TheraBite® Jaw Motion Rehabilitation System (023)

Number: 023 
(Updated)

Subject: TheraBite® Jaw Motion Rehabilitation System

Date: September 23, 2013

Important Note

This Clinical Policy Bulletin expresses our determination of whether certain services or supplies are medically necessary. We have reached these conclusions based on a review of currently available clinical information including:

  • Clinical outcome studies in the peer-reviewed published medical and dental literature
  • Regulatory status of the technology
  • Evidence-based guidelines of public health and health research agencies
  • Evidence-based guidelines and positions of leading national health professional organizations
  • Views of physicians and dentists practicing in relevant clinical areas
  • Other relevant factors

We expressly reserve the right to revise these conclusions as clinical information changes, and welcome further relevant information. 

Each benefits plan defines which services are covered, excluded and subject to dollar caps or other limits. Members and their dentists will need to consult the member's benefits plan to determine if any exclusions or other benefits limitations apply to this service or supply. The conclusion that a particular service or supply is medically necessary does not guarantee that this service or supply is covered (that is, will be paid for by Aetna) for a particular member. The member's benefits plan determines coverage. Some plans exclude coverage for services or supplies that we consider medically necessary. If there is a discrepancy between this policy and a member's plan of benefits, the benefits plan will govern. In addition, coverage may be mandated by applicable legal requirements of a state, the federal government or CMS for Medicare and Medicaid members.

Policy

Note : Some plans exclude coverage of jaw stretch devices as equipment available over the counter without a prescription. Please check benefit plan descriptions.
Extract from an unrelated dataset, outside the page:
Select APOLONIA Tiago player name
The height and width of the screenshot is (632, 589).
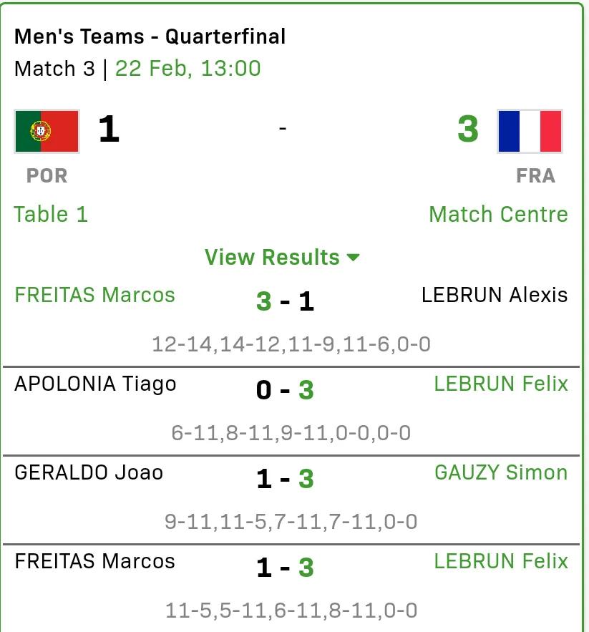[96, 384]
  1. Aetna considers the TheraBite® Jaw Motion Rehabilitation System medically necessary to treat mandibular hypomobility caused by radiation in persons with head and neck cancers.
  2. Aetna considers the Therabite System experimental and investigational for all other indications, including any of the following conditions:
    1. Closed lock treatment
    2. Facial burns
    3. Mandibular coronoid hyperplasia
    4. Non-surgical temporomandibular joint (TMJ) dysfunction
    5. Oral burns
    6. Orofacial pain
    7. Post-surgical TMJ rehabilitation
    8. Rehabilitation following facial trauma
    9. Stroke
    10. Treacher-Collins syndrome
    11. Trismus


See also CPB 0405 - Mechanical Stretching Devices for Contracture and Joint Stiffness on the use of dynamic splinting for the treatment of trimus. 

Background

Most head and neck cancers are treated with surgery, radiation, or a combination of the two modalities. The choice of treatment depends primarily on the anatomic site, extent and histologic grading of the tumor, and the presence of infection. Modern reconstructive techniques permit cancer patients, especially those with head and neck malignancies, to undergo more immediate reconstruction and thereby achieve better functional outcomes while still progressing through multimodality treatment in a timely manner. However, the more aggressive the cancer therapy, the more it places patients at risk for oral complications related to treatment.
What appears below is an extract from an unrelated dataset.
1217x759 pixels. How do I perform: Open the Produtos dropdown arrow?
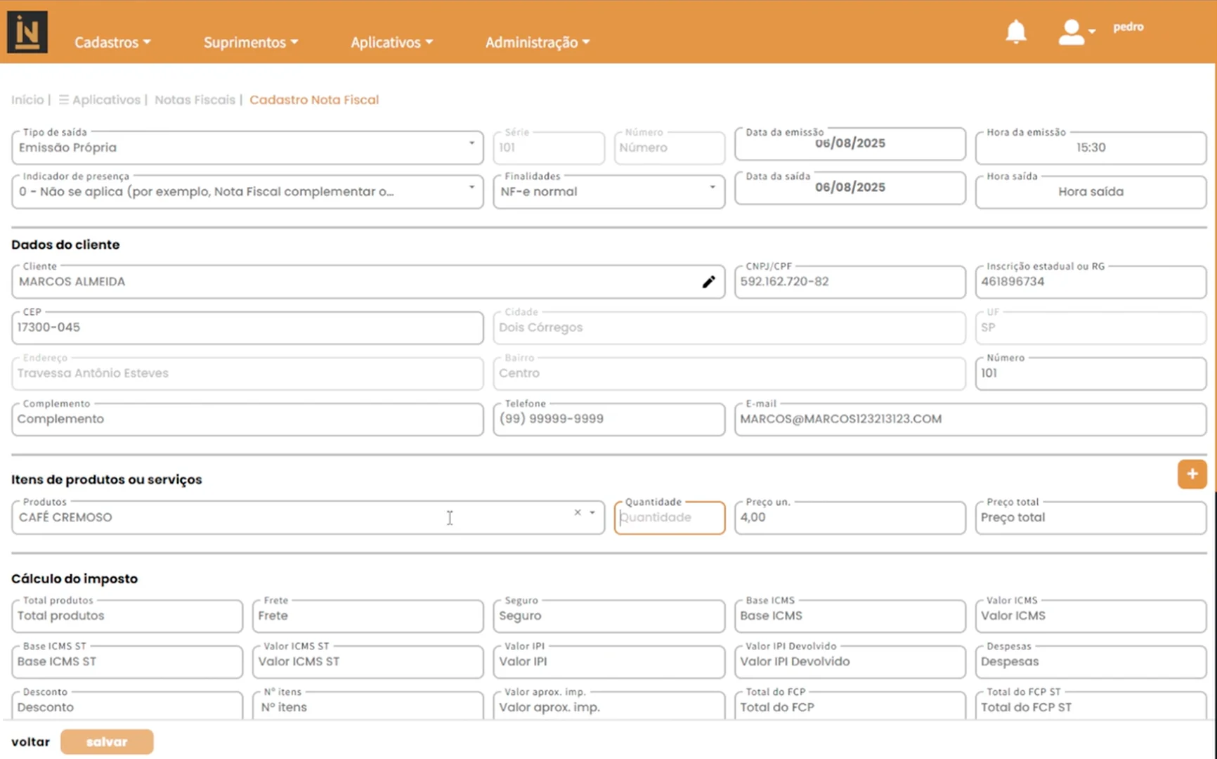[x=592, y=512]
One of the major complications from therapeutic administration of ionizing radiation to the head and neck is mandibular hypomobility -- a reduction in mandibular range of motion caused by radiation-induced scarring and contraction of soft tissues surrounding the jaw. Clinically, the severity of mandibular hypomobility is related to the radiation dose, volume of tissue treated, and age of the patient.
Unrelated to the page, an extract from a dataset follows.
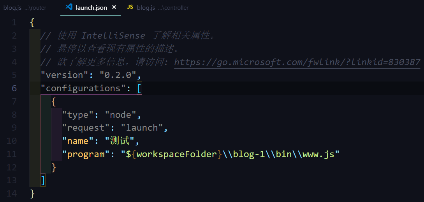
Task: Open the go.microsoft.com fwlink URL
Action: 297,62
Mandibular hypomobility is treated by stretching the scar tissue. Methods commonly used to stretch the scar tissue and increase mandibular range of motion include: 
(i) Oral opening exercises
(ii) Stacking tongue blades between the molars 
(iii) Continuous passive motion of the jaw
(iv) Stretching the jaw using custom-made mechanical devices.

One such custom-made device is the TheraBite, a threaded screw-type instrument that is placed between the teeth and turned to gradually open the jaw, much like a car jack. Preliminary evidence indicates that the TheraBite is more effective than other modalities in maintaining and/or improving mandibular range of motion in irradiated patients. There are, however, inadequate outcomes data comparing the TheraBite to more conventional methods to support the use of TheraBite for any other condition.Orabite is another brand of jaw stretch device that is no longer on the market.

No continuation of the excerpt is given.